----- Data

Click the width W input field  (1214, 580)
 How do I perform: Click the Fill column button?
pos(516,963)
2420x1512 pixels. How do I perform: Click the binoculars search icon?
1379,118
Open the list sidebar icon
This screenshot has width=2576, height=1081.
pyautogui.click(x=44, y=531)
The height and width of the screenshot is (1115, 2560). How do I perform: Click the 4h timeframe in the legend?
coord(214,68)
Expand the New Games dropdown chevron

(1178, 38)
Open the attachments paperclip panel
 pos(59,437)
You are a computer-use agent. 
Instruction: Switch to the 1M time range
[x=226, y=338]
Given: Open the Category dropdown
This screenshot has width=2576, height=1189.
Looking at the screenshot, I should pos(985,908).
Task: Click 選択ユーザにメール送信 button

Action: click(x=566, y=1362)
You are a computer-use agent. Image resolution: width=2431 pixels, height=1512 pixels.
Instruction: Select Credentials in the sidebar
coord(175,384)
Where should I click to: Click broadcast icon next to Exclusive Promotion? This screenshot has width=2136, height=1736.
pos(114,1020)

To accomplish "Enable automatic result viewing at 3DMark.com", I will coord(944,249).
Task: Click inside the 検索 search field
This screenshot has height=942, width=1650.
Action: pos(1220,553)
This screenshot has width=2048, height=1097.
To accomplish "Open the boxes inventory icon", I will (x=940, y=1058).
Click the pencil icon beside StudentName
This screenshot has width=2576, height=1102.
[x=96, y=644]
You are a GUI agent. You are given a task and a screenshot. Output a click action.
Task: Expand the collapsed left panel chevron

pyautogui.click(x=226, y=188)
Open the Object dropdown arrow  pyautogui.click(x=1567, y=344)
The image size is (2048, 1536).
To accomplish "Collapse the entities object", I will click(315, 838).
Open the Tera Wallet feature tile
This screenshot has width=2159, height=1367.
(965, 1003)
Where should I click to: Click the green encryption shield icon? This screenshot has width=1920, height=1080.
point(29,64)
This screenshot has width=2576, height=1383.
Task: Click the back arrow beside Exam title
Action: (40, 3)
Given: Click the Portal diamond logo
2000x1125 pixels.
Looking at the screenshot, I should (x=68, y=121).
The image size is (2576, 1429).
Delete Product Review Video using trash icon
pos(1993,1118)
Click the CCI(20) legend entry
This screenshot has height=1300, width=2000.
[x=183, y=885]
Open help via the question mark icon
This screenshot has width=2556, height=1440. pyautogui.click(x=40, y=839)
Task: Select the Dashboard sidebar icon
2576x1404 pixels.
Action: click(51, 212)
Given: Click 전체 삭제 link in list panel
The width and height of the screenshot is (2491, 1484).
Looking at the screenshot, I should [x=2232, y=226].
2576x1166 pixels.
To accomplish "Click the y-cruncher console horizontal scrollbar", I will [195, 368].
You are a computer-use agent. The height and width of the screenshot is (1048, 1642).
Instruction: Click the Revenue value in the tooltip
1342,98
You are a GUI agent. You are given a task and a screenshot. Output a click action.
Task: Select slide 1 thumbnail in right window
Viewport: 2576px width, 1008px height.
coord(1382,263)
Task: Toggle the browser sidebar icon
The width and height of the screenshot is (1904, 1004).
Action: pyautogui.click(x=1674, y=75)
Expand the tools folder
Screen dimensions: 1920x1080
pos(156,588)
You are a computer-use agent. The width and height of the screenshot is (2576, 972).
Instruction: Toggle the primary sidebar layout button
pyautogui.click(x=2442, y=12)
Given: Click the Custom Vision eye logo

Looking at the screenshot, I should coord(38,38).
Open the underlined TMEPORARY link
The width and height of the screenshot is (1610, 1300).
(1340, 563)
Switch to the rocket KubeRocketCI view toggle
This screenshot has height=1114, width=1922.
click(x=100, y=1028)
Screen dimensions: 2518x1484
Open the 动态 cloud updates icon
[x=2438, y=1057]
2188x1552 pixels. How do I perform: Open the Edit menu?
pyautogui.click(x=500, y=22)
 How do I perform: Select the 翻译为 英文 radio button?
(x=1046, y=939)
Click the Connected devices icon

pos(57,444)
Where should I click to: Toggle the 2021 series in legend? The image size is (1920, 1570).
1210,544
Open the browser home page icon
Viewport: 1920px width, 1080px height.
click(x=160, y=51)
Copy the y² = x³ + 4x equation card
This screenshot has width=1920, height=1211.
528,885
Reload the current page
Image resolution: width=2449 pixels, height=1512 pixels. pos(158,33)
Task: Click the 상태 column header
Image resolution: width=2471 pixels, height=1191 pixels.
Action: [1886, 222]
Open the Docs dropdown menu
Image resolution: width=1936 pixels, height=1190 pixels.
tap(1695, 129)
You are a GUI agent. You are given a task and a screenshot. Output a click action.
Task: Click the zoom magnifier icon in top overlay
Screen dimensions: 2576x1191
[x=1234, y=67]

----------

Task objective
Transcribe the lines above between the line holding "The width and height of the screenshot is (1904, 1004)." and the line holding "You are a computer-use agent. The width", inclusive, exactly as they stand and with nothing added.

Answer
The width and height of the screenshot is (1904, 1004).
Action: pyautogui.click(x=1674, y=75)
Expand the tools folder
Screen dimensions: 1920x1080
pos(156,588)
You are a computer-use agent. The width and height of the screenshot is (2576, 972).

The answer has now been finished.